As operative masons were the progenitors of our Speculative Craft it would be more than remarkable if the material with which they worked, the substance which was the object of their tools, their skill and their labors, had not become integrated with Speculative Masonry which has taken so much from operative building in symbols, allegories, myths, legends and illustrations.
Among the stones referred to in Masonry (either now or in the past) are the rough ashlar, the perfect ashlar, the perpend ashlar, the foundation stone, the cornerstone, the capstone (copestone), the keystone, the broached thurnel, the cubical stone.
The rough and perfect ashlars — stone as taken from the quarry and stone after being cut and shaped by the workmen — have long been Masonic symbols. They appear in the Entered Apprentice Degree with appropriate ritual showing their association first with the uninstructed, then the properly taught workman. In many lodges actual rough and perfect ashlars are to be seen, either at the warden’s stations or in the East. Usually these are oblong instead of cubical, to which purists in Masonic symbology object, in the belief that the cubical stone is the correct form of the ashlar for symbolic teaching. They base their belief on the ancient “science of numbers” as applied to the cube, which has six equal sides and twelve equal edges, from which combinations of numerous mathematical symbologies may be worked out. They also contend that as the cube is a symbol of perfection the ashlars should be cubical, that the perfect ashlar may deserve its name when made from the rough ashlar.
Much excellent Masonic teaching is concealed in the ashlars; especially, that perfection is to be had by a process of taking away; the perfection is already within, obscured by roughness and excrescences on the outside which must be removed to find the hidden beauty. In the Great Light is written “The Kingdom of God is within you” — and, again “Ye that seek the Lord, look unto the rock whence ye are hewn.”

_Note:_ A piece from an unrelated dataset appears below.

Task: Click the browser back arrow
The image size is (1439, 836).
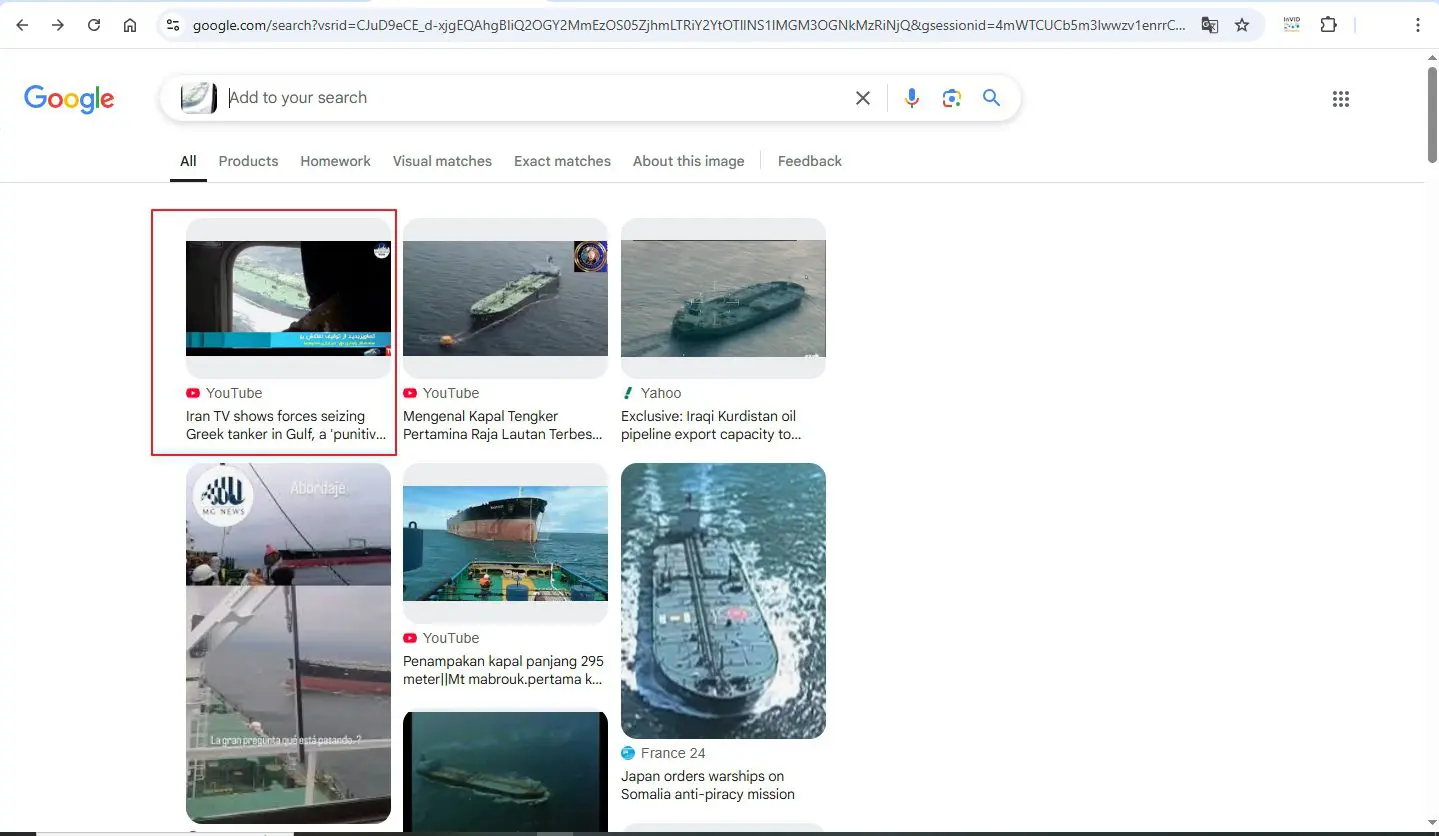Action: tap(22, 25)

The perpend ashlar is no longer met within our Masonic ritual, but at one time it was of importance. The perpend ashlar is a stone long enough to go completely through a wall; it is carefully dressed only on the two ends which show on the outside and inside of the wall. In modern parlance a perpend ashlar is really a bonder or bond-stone. This is not the same shape as the Masonic perfect ashlar, but perpend ashlar was apparently the original term which was corrupted into perfect ashlar. A curious old lodge minute of nearly two hundred years ago indicates that the perpend ashlar was as important then as a symbol as the perfect ashlar is today. In the records of Lodge No. 9, Wapping, England, 1754, April 11, is found: “Resolved, that a New Perpend Ashlar Inlaid with Devices of Masonry, valued at two pound, twelve, six, be purchased.” In the Royal Order of Scotland, the perpend ashlar represents “The Great Architect of the Church, who called Himself the Rose of Sharon and the Lily of the Valley” referring to King Robert Bruce, who, according to legend, formed the Royal Order in honor of the Masons who had fought under him at Bannockburn.
Foundation stone and cornerstone are often confused; while all modern cornerstones of buildings — meaning an inscribed stone, with a well or opening in the center for a deposit, and usually with an inscription on the outside, laid either by Masons or other organizations with formal ceremony — are foundation stones, not all foundation stones have been cornerstones. Indeed, foundation stones may yet be laid for railroads or for roads, or undertakings other than buildings; such, having no corners, cannot properly have cornerstones.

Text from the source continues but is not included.